L’utente è tenuto a comunicare la sua scelta al proprio gestore entro il giorno 10 del mese precedente alla data di cambio. Nel caso l’utente decidesse di passare ad un altro fornitore dovrà contattare direttamente il nuovo gestore prescelto. Quest’ultimo sarà responsabile di annullare, attraverso il Sistema Informativo Integrato, il contratto di fornitura precedentemente stipulato a nome e per conto del cliente con la società di vendita precedente. La nuova società di vendita inoltrerà la richiesta di cessazione entro il giorno 10 del mese precedente alla data di cambio fornitore, utilizzando la posta elettronica certificata e fornendo tutti i dettagli anagrafici del cliente insieme alle informazioni sulla fornitura.

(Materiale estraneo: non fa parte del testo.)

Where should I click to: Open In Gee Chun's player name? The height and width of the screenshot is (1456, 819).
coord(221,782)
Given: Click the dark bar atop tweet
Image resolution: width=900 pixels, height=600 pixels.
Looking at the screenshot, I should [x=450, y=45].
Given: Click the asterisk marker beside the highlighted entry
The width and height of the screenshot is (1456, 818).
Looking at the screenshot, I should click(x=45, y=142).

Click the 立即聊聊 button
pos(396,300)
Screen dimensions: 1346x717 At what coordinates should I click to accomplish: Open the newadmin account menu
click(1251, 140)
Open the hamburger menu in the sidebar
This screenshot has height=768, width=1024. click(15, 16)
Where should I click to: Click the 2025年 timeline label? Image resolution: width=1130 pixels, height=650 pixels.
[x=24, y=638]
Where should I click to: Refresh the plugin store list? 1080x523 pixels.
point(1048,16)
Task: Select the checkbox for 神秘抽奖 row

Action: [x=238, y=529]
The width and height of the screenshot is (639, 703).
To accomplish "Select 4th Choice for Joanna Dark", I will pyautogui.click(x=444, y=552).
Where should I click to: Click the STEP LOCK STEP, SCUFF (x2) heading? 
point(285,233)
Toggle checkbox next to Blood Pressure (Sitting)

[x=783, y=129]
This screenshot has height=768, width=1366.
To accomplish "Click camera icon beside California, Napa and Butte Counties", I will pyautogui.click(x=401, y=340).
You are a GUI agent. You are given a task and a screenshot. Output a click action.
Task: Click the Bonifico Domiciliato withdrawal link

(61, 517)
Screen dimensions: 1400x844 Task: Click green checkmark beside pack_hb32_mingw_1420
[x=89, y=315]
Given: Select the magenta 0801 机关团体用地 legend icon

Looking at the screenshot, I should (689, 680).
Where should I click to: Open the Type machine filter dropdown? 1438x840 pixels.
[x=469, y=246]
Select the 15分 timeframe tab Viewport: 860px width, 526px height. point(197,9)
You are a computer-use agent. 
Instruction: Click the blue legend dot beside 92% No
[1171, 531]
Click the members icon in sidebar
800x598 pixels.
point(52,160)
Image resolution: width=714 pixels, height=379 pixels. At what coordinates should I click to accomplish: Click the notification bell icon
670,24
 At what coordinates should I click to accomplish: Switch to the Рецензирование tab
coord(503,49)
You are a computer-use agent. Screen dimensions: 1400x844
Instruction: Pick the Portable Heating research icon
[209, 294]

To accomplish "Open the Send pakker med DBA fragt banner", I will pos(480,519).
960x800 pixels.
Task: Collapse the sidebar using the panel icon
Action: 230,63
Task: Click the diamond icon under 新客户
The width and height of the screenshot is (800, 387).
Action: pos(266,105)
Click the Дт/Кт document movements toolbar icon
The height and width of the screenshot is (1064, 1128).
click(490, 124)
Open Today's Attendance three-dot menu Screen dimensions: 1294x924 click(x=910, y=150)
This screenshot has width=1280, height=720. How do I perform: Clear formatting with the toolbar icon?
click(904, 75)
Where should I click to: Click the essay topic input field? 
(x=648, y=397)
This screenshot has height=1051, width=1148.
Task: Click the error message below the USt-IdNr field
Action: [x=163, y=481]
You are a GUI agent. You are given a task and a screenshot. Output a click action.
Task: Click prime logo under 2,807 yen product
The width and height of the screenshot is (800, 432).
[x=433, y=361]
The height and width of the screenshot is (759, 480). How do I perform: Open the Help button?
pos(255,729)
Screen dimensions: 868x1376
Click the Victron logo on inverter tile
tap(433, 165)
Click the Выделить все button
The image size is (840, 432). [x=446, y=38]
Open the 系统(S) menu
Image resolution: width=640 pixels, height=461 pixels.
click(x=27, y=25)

Se invece si decidesse di chiudere il contratto precedente ma senza cambiare fornitore, il preavviso per la comunicazione al gestore attuale non potrà superare i 30 giorni: in questa seconda situazione, il cliente dovrà inviare direttamente la richiesta di cessazione tramite una raccomandata.

È fondamentale annotare accuratamente la possibile data di scadenza delle condizioni in ogni situazione e informarsi prontamente per evitare eventuali inconvenienti.